With how Saturday morning cartoon blocks have effectively stopped existing on regular TV channels, and later sports did for at least a while, this at least means that cartoons aren’t getting preempted so much by sports. The weird thing is when it’s not even the actual sports part, but rather a recap of sports that just has to precede the actual sports part. It’s so utterly important that a show about what happened in baseball in the past week shows right before a baseball game, so since sometimes the later cartoons would be the best ones to watch, those end up getting all left behind or delayed indefinitely, or to the point where certain episodes don’t even air in some areas because so much baseball happened.

I never understand sports that much, mainly that people have to score points by doing athletic stuff, and sometimes by doing drugs which is supposed to be a bad thing but they might not look into it until much later. Maybe part of my contempt for sports just stems from my childhood of canceled cartoons and whatnot. However there was the one time a space shuttle exploded that preempted everything, where I have nothing against space shuttles, but everything against tragedy. So it’s not the preempting thing I guess, it’s what does it. And a sport where a lot of the time is standing around or sitting around doesn’t appeal to me. Neither do tragic accidents, of course.

Baseball is one thing, but “stock” car racing (where cars are hardly even stock because they remove most things and put in a super engine) is another. Casual fans just want to see crashes, but have to be sad for if someone actually dies in a crash, and then go back to wanting to see crashes after a while. I’d rather just crash the cars as much as possible in a video game because at least the cars might explode spectacularly there with nobody getting hurt. Hardcore fans, like many other sports, I don’t think I can comprehend. The tracks are generally ovals. Even Daytona USA had some variance in tracks. There is a type of auto racing that takes place in closed off city roads and such, legally. That seems to be the big focus of racing games, other than making the cars as shiny as possible. I don’t see many come up for a regular oval track race, but that may also because there’s no interest outside of being a simulation that gets an official NASCAR license to do so. Also why it’s hard to find football games that don’t star real teams, unless they really put the “fantasy” into football such as Blood Bowl.

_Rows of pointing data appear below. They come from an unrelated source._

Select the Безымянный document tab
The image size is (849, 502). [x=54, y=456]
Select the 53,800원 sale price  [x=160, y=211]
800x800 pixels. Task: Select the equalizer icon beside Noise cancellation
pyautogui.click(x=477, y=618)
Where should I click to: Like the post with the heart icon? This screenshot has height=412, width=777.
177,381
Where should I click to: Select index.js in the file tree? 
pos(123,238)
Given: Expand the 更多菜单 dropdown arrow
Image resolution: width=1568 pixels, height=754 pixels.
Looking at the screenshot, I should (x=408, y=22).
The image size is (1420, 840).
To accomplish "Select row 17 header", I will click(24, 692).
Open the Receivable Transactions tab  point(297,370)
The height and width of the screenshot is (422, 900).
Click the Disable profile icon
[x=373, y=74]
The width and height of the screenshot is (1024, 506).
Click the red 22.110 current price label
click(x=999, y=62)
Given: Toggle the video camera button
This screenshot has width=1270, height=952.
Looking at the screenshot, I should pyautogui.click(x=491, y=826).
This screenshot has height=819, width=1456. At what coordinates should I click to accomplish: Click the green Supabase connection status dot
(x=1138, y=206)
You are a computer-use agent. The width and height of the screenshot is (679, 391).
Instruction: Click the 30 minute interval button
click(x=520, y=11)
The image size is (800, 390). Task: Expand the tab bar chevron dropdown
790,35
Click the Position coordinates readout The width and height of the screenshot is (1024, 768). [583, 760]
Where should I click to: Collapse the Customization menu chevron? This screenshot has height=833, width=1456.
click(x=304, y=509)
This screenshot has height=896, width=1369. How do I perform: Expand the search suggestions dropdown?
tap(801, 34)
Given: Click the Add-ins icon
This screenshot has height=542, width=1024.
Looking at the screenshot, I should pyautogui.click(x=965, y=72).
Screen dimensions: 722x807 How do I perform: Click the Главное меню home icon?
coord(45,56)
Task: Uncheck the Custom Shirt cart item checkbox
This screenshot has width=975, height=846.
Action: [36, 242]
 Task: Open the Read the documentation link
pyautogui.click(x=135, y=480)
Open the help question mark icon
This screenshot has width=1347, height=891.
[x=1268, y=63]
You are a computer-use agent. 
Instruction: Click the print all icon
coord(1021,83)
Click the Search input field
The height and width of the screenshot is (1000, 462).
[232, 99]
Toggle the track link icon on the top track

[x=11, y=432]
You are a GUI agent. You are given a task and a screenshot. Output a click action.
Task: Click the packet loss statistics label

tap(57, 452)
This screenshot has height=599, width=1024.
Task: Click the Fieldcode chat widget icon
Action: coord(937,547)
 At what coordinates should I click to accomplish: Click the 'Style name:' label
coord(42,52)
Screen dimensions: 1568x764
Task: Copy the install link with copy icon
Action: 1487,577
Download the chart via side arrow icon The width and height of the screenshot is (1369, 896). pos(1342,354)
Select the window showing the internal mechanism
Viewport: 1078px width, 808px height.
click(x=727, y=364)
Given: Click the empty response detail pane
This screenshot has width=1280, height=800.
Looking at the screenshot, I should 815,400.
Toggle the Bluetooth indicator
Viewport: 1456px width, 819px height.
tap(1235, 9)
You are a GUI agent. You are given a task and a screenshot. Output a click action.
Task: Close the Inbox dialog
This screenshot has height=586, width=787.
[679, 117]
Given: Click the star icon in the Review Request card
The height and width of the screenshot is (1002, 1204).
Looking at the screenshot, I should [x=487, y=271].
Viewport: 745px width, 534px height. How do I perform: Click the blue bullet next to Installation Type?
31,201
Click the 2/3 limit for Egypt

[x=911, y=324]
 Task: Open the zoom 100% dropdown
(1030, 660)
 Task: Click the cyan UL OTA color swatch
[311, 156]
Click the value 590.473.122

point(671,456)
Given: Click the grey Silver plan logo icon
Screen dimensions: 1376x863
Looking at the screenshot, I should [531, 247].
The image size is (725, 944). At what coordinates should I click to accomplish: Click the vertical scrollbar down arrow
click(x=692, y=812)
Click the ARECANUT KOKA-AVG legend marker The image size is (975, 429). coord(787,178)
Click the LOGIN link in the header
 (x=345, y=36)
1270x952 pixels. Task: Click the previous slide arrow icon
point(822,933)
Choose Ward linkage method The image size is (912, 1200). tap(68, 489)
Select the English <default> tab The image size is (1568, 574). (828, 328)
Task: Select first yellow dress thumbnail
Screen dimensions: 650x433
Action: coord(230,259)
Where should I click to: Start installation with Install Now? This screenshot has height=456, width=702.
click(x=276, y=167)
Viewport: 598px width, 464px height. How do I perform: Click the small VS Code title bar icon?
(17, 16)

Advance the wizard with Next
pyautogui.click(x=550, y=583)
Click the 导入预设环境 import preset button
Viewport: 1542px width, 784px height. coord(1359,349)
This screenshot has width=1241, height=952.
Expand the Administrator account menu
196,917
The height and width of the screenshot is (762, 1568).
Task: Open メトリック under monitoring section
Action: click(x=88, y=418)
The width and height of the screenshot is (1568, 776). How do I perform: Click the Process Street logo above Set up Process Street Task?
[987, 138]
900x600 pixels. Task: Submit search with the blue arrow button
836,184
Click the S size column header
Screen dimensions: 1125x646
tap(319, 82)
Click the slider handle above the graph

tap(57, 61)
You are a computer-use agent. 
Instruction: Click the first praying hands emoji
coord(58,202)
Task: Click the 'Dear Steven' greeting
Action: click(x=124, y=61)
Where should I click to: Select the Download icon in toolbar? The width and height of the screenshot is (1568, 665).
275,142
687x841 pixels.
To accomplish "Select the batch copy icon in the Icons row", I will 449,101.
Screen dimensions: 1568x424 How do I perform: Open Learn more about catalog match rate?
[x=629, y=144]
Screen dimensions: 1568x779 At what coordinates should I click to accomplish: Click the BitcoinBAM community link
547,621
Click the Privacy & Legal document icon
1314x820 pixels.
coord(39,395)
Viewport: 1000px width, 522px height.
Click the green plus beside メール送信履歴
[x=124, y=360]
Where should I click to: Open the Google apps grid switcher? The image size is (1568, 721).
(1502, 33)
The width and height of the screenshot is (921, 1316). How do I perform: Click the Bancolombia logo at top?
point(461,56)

In football, that is the US style of football, but also soccer (or “everywhere else” football), more seems to be going on at least. Even if not-US football has lower scores typically. I still tend to not watch games, and it’s more purely luck if I just happen to tune in to the halftime show, but I can still see the appeal of a quality arcade-ish football game, that is the ones that pretty much ended by the middle of the PS2 era, from at least what I can look up. Since they didn’t perfect eyelash and sweat rendering at the time, they had to make sure the games at least held up instead of just looking hyper-realistic. Depending on the game, you can even have people on fire, run over players with an ambulance that’s already picking up an injured player, or do mirror matches. If there’s custom players, that can get even weirder.

However, sports games in general aren’t exactly my top pick, especially in the modern scope, where it is the most realistic thing they can figure out, to the point where they’d simulate the biggest games in the games, but I’d decided to simulate them in older games with outdated rosters and possibly mechanics and such. Just to see how close I’d get. There’s the occasional game that throws in some weird mechanics for the sake of fun over realism, but not so much. In car racing games, I might just end up getting bored and start trying to ram into the other cars going the other way. Unless it has something to do about drifting, then bring the Eurobeat.